Recast the items from the line containing "Open the Run dropdown arrow" through the end of the items as a Markdown table with the columns No. and Text, giving each line its own numbered row and skipping blank lines. Leave the pictures out of the table.

──────────────────────────────

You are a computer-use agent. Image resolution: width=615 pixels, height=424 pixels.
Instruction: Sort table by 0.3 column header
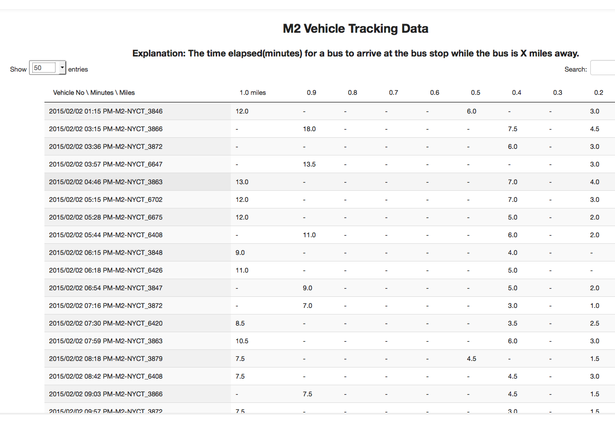click(557, 93)
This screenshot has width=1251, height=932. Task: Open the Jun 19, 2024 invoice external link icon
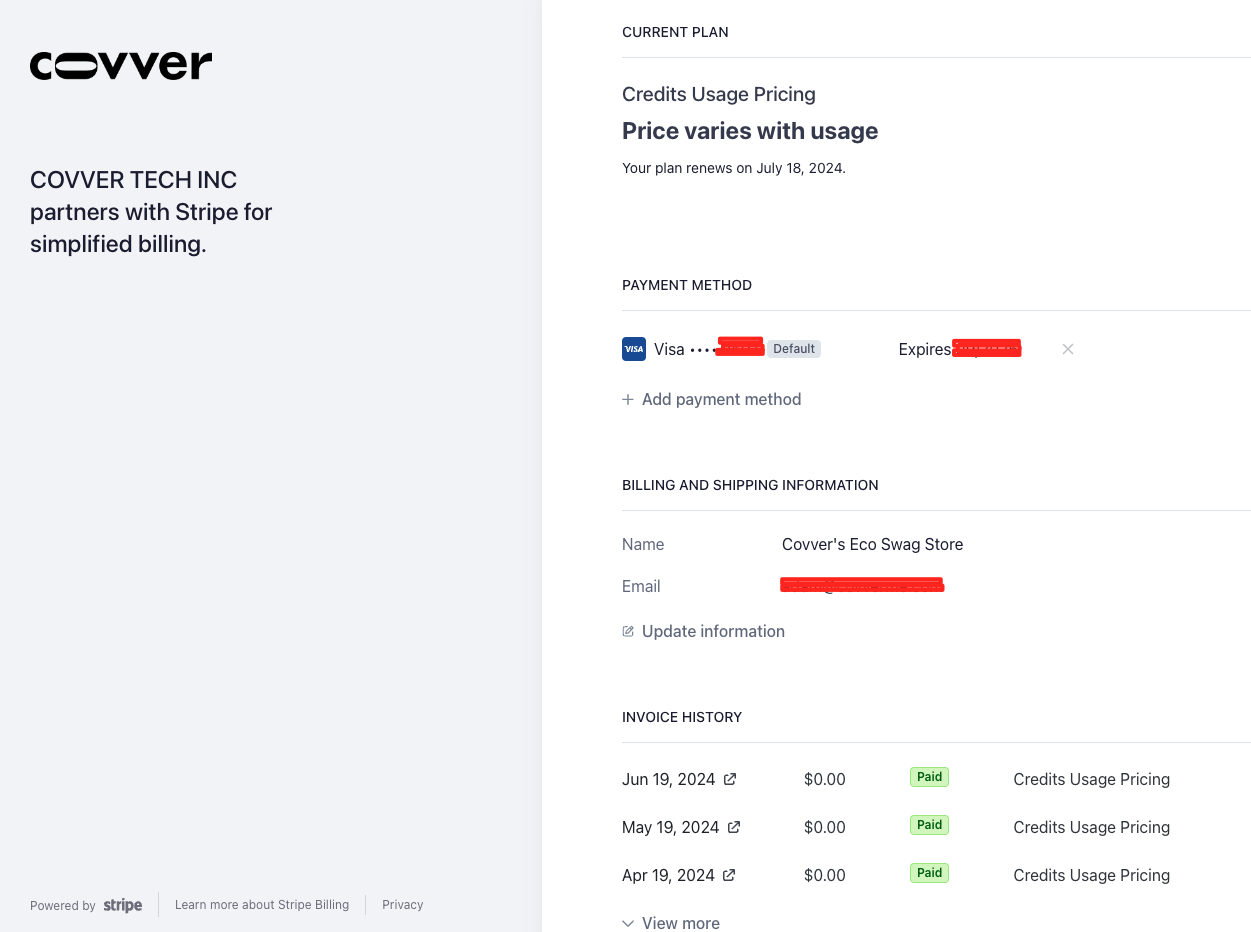coord(730,779)
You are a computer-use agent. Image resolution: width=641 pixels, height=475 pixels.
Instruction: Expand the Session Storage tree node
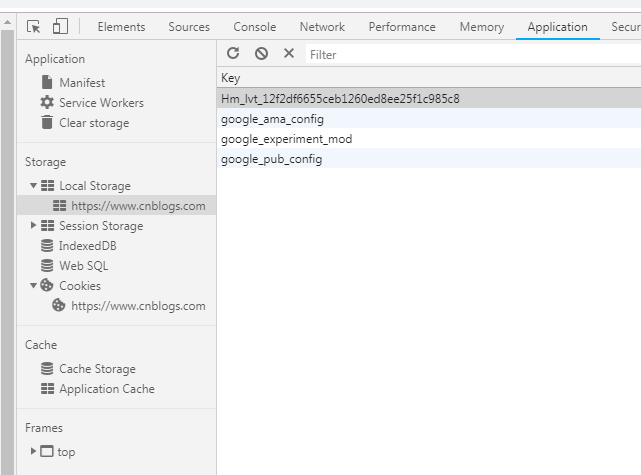[x=34, y=226]
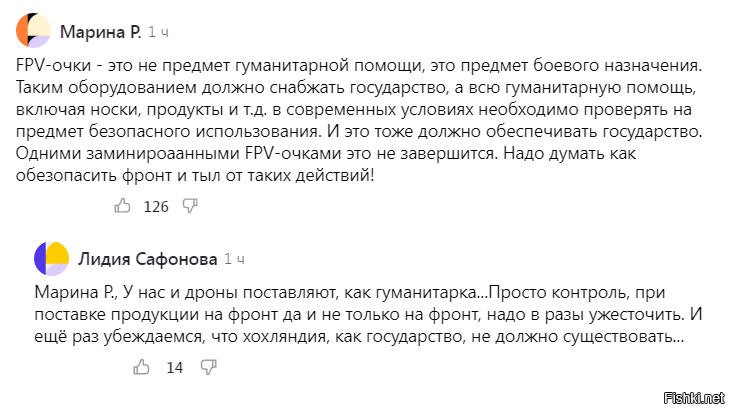Click the 14 likes counter
The height and width of the screenshot is (410, 730).
click(175, 368)
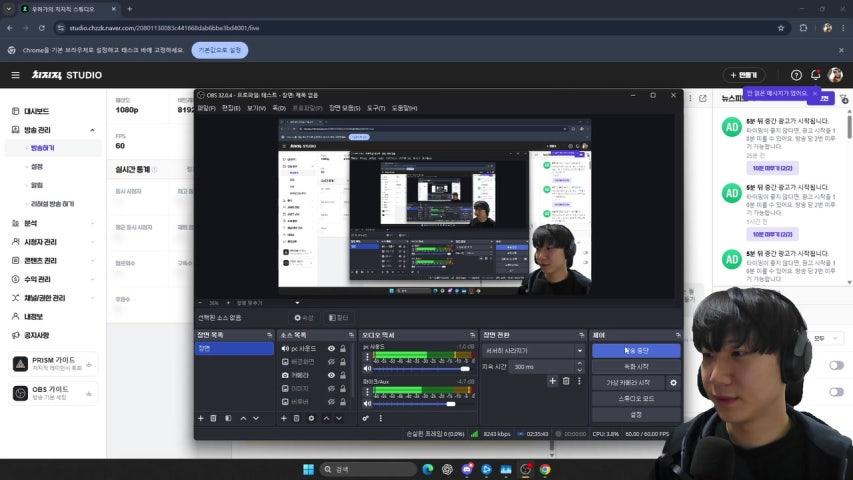This screenshot has width=853, height=480.
Task: Hide the 카메라 source with eye icon
Action: click(331, 375)
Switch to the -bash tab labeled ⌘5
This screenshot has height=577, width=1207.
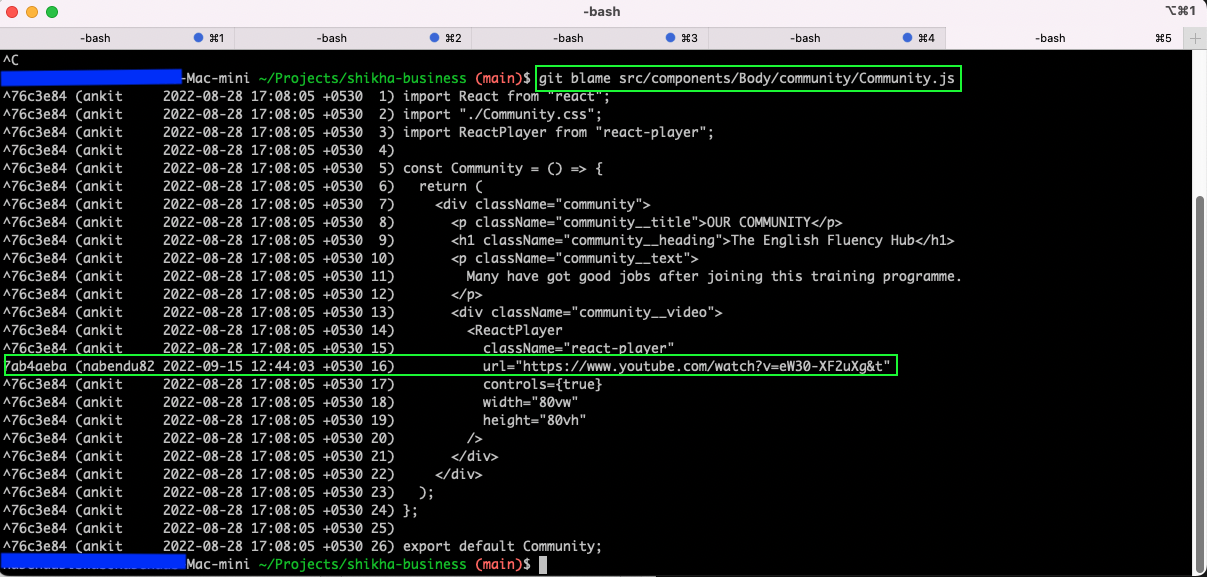point(1050,37)
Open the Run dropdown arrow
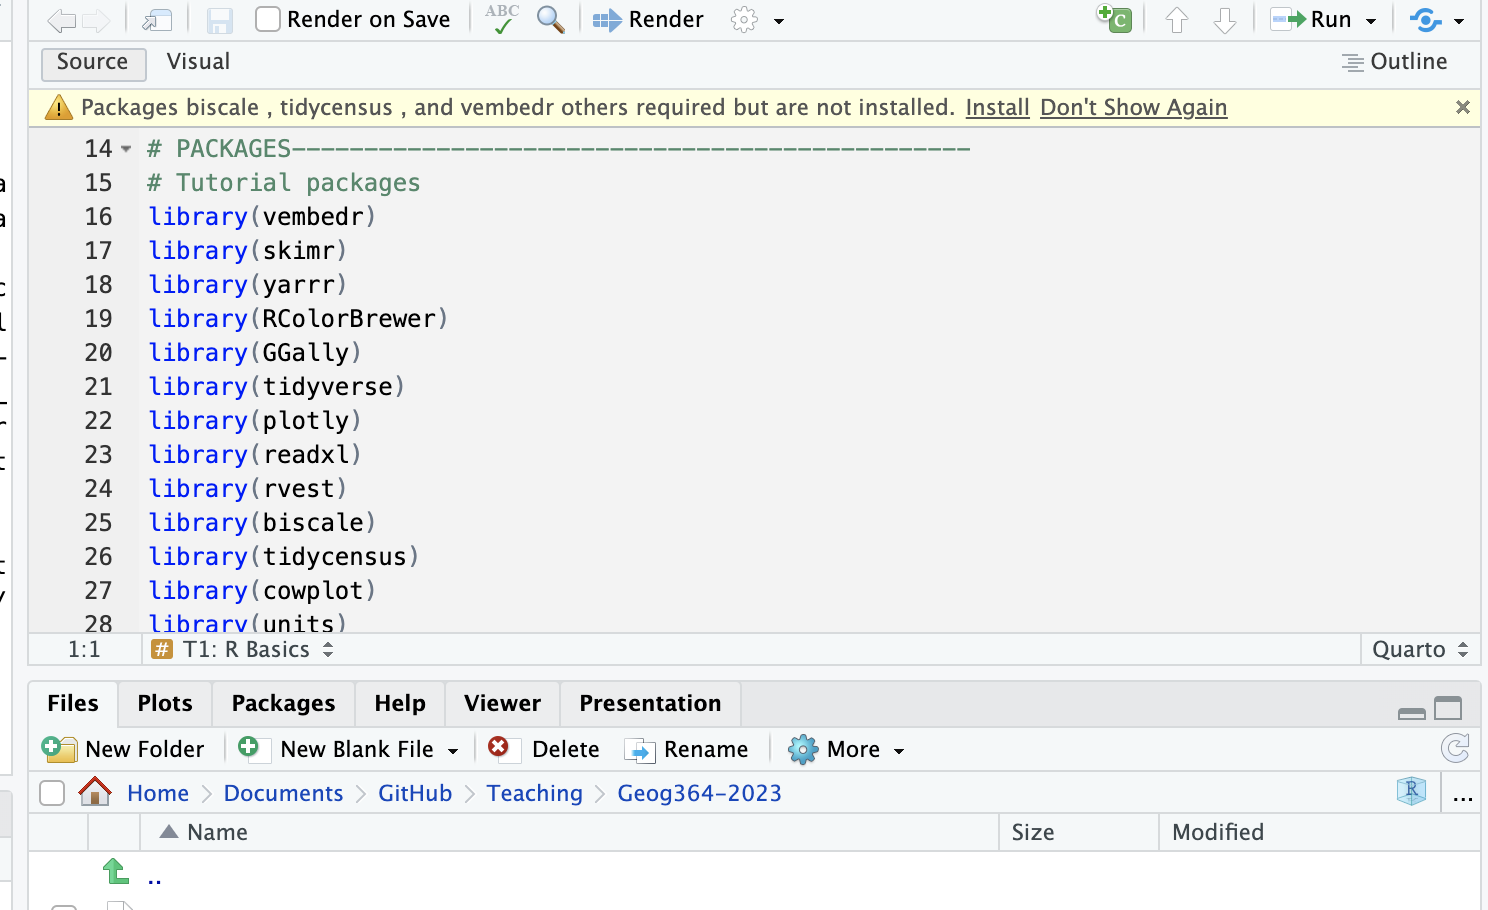This screenshot has height=910, width=1488. point(1371,21)
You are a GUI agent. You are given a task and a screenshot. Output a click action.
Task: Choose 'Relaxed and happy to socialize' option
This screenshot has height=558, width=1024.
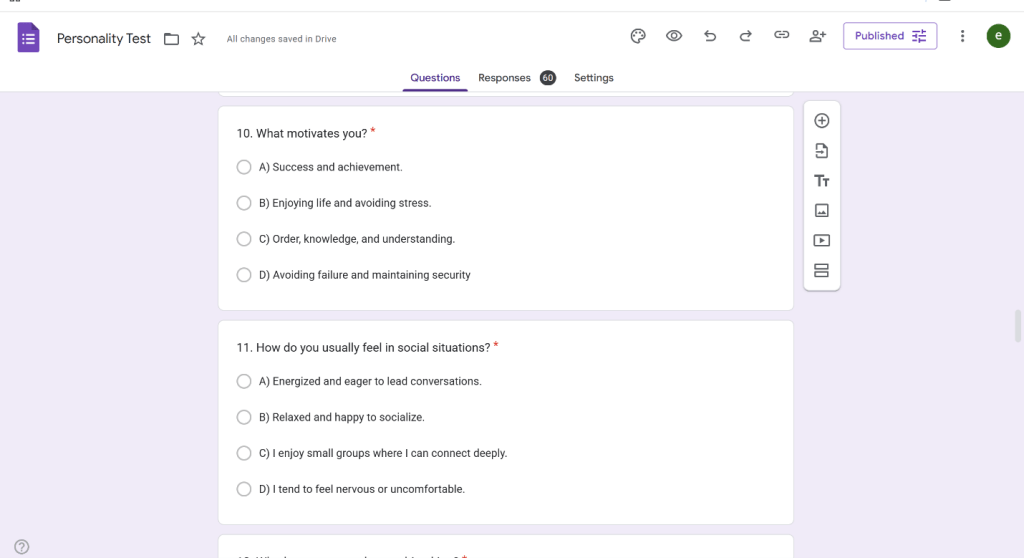click(x=244, y=417)
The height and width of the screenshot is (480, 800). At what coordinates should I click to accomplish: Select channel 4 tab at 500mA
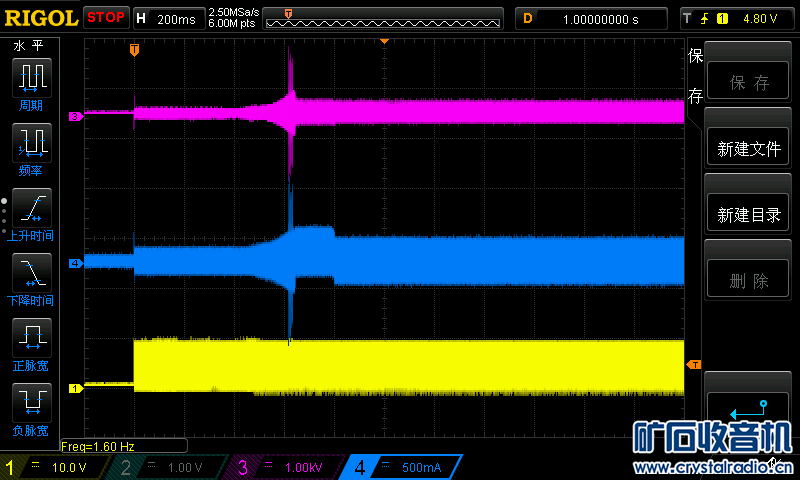pos(400,467)
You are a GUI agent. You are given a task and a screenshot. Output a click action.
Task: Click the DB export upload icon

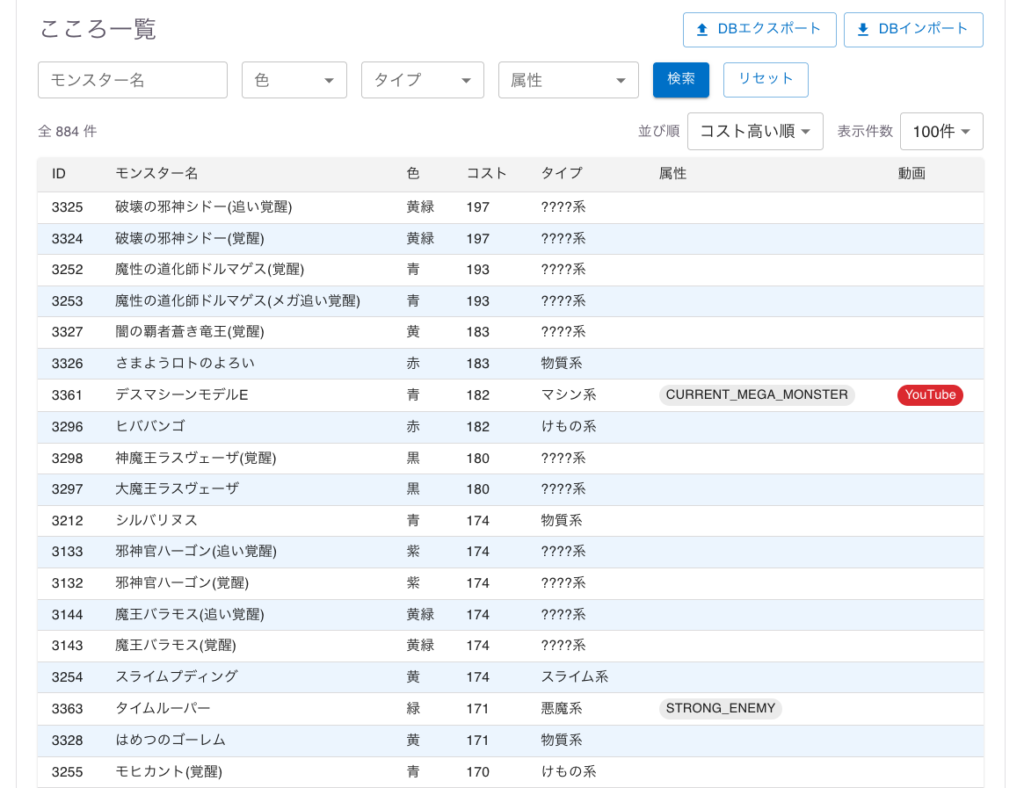[702, 29]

──────────────────────────────

## EXERCISE SOLUTION
| No. | Text |
|---|---|
| 1 | Open the Run dropdown arrow |
| 2 | This screenshot has height=910, width=1488. point(1371,21) |
| 3 | You are a GUI agent. You are given a task and a screenshot. Output a click action. |
| 4 | Task: Choose 'Relaxed and happy to socialize' option |
| 5 | This screenshot has height=558, width=1024. |
| 6 | click(x=244, y=417) |
| 7 | The height and width of the screenshot is (480, 800). At what coordinates should I click to accomplish: Select channel 4 tab at 500mA |
| 8 | pos(400,467) |
| 9 | You are a GUI agent. You are given a task and a screenshot. Output a click action. |
| 10 | Task: Click the DB export upload icon |
| 11 | [702, 29] |